┌─ Alıştırma metni
Bu haftaki kitabımız İnan Acılıoğlu'nun kaleminden; 19 nüans. Elma basımevinden çıkan 19 Nüans'ı sizler için okudum.  Yazarımız, Bilkent Üniversitesi'nden 1999 yılında mezun olduktan sonra, değişik görevlerde yöneticilik ve eğitmen olarak 'Y kuşağı', 'Yönetilicik Becerileri' gibi konularda eğitimler verdi. Yazarımız sosyal medya, LinkedIn de, çok aktif ve pandemik başlayalı, başkaları ile beraber, YouTube üzerinden webinar vererek katılımcıları değişik konularda bilgilendirmeye çalışıyor.

Kitabımızın konusu;

'Kitap iş yaşamında başarılı olmayı hedefleyen bir çalışanın neler yapması gerektiğini anlatıyor'.

Kitabın bana göre en iyi yönü şudur: Her ne kadar yeni iş hayatına atılmış bir genç için geçerli olsa da, hayatını yönetiliciğe vermiş bir kişi için de geçerli bir kaynak.

Kitap 19 değişik nüansa değiniyor ve her nüansın kişinin iş hayatında nasıl yardımcı olacağını örneklerle anlatıyor. Yazar 18 yıllık iş hayatında gördüğü ve yaşadığı örnekleri de kitabın hemen hemen her sayfasında kullanıyor. Aynı zamanda çalıştığı ve ilham aldığı kişilerden de örnekler veriyor.

Bu köşe bölümünde, kitaptaki her nüans dan bahsetmek biraz zor olur ve uzun olur!

Kitabı sizinde okumanız dileğimdir, yine de 19 nüansın, iki nüanssından bahsetmek isterim. 

Benim olmaz sa olmaz dediğim nüanslarda, 19 nüansın içinde:

-'Ne yaparsan Yap, Aşk ile Yap' favorim.

'Severek ve isteyerek yaptığınız işte yaratacağınız katkı çok daha yüksektir'. Ve -'Ben oldum Demeyin, Kişisel ve Sürekli Gelişin' ,ikinci favorim.

Burada da Sokrates in söylediği akla geliyor ve yazar bize hatırlatıyor;

Özet;

Yazarımızın seçtiği her nüansı iyi seçtiğini, iyi anlatıp, değişik formüllerle okuyucuyu motiveye çalıştığına, gönülden inanıyorum. Örneğin, Kişilik Tipi Testi , Merlin Metodu ve Johari Penceresi gibi deneyimli testlerden de örnekler göstererek, nüansların önemini daha da ispatladı.Aynı zamanda gösterdiği örneklerle ve her nüansın ilk sayfasında, değişik ünlü kişilerden motivasyon kaynağı alarak, kullanarak, yazdıklarını daha da ispatlayıcı yapmaya çalıştı ve başardı.
└─
┌─ Veri kayıtları
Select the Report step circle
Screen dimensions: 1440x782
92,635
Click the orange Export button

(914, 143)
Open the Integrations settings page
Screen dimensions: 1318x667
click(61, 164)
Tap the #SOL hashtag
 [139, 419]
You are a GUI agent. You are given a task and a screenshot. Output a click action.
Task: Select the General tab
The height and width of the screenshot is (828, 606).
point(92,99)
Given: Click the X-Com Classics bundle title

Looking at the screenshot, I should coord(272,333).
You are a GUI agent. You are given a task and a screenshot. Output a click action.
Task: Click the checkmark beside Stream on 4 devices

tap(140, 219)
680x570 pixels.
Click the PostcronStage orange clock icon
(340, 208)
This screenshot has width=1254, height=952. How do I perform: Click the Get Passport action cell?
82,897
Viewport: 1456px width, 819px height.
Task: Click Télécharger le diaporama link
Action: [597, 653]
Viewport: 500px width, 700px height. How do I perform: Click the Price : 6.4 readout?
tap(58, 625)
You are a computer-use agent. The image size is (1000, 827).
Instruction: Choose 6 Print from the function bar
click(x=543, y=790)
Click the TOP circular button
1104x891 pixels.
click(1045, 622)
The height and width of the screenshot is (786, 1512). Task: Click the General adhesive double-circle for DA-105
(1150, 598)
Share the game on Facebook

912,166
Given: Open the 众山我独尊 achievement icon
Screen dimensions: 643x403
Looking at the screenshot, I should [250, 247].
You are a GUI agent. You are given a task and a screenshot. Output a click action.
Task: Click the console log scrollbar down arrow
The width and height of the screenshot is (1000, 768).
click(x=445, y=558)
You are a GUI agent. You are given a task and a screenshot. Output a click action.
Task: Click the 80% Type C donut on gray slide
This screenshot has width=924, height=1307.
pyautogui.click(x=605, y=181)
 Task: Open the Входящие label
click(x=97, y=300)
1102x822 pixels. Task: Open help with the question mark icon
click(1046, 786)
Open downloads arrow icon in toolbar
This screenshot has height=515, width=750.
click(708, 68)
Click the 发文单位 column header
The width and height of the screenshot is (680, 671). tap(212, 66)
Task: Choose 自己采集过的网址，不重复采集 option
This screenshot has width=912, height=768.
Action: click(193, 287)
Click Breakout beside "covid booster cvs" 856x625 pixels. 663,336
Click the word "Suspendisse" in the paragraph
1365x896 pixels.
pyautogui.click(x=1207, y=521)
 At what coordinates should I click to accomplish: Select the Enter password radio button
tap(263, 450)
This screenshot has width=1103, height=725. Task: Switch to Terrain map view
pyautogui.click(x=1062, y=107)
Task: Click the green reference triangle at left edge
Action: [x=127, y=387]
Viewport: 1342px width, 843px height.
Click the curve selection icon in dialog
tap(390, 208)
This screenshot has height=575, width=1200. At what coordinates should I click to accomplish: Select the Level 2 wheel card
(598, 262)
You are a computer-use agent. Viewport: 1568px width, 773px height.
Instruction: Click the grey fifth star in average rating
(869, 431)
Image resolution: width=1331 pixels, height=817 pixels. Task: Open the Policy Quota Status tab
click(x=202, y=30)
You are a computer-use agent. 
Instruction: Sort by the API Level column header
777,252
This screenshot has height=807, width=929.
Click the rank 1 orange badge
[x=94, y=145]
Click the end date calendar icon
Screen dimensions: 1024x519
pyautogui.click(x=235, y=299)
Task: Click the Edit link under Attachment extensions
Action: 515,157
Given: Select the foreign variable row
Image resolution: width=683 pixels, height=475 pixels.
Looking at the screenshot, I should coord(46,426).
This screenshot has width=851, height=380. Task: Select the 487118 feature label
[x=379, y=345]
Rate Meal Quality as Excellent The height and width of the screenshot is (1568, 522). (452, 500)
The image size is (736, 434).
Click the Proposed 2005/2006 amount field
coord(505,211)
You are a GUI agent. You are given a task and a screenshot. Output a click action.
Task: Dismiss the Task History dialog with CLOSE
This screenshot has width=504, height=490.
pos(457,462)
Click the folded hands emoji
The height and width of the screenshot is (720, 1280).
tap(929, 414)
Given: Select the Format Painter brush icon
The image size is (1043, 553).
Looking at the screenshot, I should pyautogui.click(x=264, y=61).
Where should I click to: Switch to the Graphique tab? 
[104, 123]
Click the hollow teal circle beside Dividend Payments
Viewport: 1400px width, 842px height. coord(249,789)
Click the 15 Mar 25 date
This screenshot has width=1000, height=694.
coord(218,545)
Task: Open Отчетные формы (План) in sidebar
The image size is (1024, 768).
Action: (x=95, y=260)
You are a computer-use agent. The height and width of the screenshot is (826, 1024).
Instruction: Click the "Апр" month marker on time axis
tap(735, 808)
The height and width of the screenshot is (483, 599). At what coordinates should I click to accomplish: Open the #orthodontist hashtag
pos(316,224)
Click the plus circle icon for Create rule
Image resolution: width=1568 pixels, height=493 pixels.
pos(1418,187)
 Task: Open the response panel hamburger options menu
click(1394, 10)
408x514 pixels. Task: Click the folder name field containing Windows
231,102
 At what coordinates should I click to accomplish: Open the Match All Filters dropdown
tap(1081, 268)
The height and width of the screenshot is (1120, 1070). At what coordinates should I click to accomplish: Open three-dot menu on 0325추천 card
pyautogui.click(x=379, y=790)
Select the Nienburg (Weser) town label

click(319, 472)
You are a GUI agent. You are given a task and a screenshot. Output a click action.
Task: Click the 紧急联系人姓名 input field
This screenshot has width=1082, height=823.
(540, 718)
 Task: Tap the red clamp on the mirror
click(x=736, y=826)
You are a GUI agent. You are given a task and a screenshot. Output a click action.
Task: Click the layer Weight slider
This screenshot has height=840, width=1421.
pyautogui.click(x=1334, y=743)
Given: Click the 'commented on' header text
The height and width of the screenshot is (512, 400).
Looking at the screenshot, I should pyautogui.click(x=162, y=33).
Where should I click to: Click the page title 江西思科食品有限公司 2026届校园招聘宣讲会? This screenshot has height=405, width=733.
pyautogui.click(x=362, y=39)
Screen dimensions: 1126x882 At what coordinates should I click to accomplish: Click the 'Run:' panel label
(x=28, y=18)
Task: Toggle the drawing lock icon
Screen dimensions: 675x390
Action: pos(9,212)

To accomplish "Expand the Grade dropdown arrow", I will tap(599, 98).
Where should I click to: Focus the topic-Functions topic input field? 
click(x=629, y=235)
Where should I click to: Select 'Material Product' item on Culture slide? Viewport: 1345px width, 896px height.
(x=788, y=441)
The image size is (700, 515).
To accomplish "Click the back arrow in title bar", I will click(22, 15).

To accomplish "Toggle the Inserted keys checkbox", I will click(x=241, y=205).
└─
**Görev 1:** 19 Nüans incelemesine göre yazar Bilkent Üniversitesi'nden hangi yıl mezun olmuştur?
**Görev 2:** 19 Nüans incelemesinde "Kitap 19 değişik nüansa değiniyor" diye başlayan paragrafı ana bilgilerini koruyarak daha kısa biçimde yeniden yazın.
**Görev 3:** 19 Nüans incelemesini son cümlesinden sonra gelecek şekilde yazarak sürdürün.
Kayıtlar başka bir kaynaktan alınmıştır.

**Çıktı 1:** 1999 yılında.

**Çıktı 2:** Kitap 19 nüansı ele alıyor ve her birinin iş hayatına katkısını örneklerle gösteriyor. Yazar, neredeyse her sayfada 18 yıllık iş hayatında gördüğü ve yaşadığı örneklere yer veriyor. Ayrıca çalıştığı ve ilham aldığı kişilerden de örnekler aktarıyor.

**Çıktı 3:**
Akıcı, güzel, inandırıcı, yardımcı bir kaynak olduğunu düşündüğüm ve motivasyon eseri olduğuna inandığım bu kitabı okumanızı öneririm. Ama ricam bir kere okumakla kalmayın, kitabı bir referans olarak kullanın ve devamlı geri gidin, ilham alın. 

Geçen haftaki ilk yazımın özeti 

Nereden başlayacağımı gerçekten bilmiyorum ... İlk kilitlenmeyle, neredeyse her gün, haftada 7 gün, telefon / web seminerleri / Zoom toplantıları yapıyordum. En son bilgiyi bulmaya çalışıyordum ve ardından müşterilerimize tavsiyelerde bulunarak veya hibe başvurularında yardımcı olmaya çalışıyordum. Bulundukları sektöre bağlı olarak, onları ayakta tutmak ve Pandemi'nin etkilerinden kurtulmalarına yardımcı olmak için ne tür yardımların mevcut olduğunu onların adına başvuru yapıyordum.

Hala yapıyorum ama eskisinden daha az, 5 gün haftada. (10:00 - 17:00) Zihinsel olarak 7 gün 8-20 sürdürülebilir değildi.

Hastanelerde çalışan doktorlar ve hemşireler için gerçekten hissediyorum. 10 aydan fazladır, hemen hemen hiç ara vermeden çalışıyorlar. 

Bu yüzden lütfen beni affedin ama bu virüsün var olmadığını söyleyenler, hakikatten kapalı gözle ve beyinle dolaşıyorlar.

Kendimi bulmak ve zihinsel sağlığımı kaybetmemek adına yine okumaya başladım. Okumak benim ilk tutkumdu ama maalesef yoğun yaşam ve akşam ve haftasonu toplantıları nedeniyle sevdiğim kadar kitap okuyamıyordum.

Avrupa Gazetesi Editörü Vatan Bey'in daveti üzerine, önümüzdeki haftalarda, okuduğum kitapları özetleyeceğim ve umarım sizlerin de kitap okumanıza gerekçe olurum....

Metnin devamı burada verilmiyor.